Earlier this year, Imperial College Professor, John Burland travelled to Italy to celebrate the 20th anniversary of a project that prevented the Leaning Tower of Pisa from collapsing. Professor Burland worked as part of a 14 member committee charged with stabilising the tower, which began to develop its characteristic lean after construction progressed to the second floor in 1178. The professor of soil mechanics worked for 11 years on the project to save the tower, which saw 38 cubic metres of soil removed from underneath the raised end of the tower, thus returning it to a position previously seen in 1838.
Professor Burland and his colleagues subsequently discovered that extracting the soil in this way corrected some of the tilt, but it did not stop the tower from leaning more each year. After years of further research, they discovered that the south side of the water table was higher than on the north side. Consequently, in winter, when it poured with rain, the water table rose, lifting the tower each year in increments. The team rectified this problem by installing drains to control the water table beneath the north side. In May 2008, the engineers finally announced that that tower had been stabilised and that they had stopped the building from moving for the first time in its history.
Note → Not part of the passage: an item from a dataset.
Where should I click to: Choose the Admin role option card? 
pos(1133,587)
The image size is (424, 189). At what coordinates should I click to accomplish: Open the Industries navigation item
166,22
Professor Burland spoke of his work to save the iconic tower in a special documentary for the BBC’s The One Show, saying “it is amazing to see the tower restored to its former glory…[it] is one of the proudest achievements in my career.” Professor Burland has also worked to ensure the stability of the Big Ben Clock Tower and was London Underground’s expert witness for the Parliamentary Select Committees on the Jubilee Line Extension.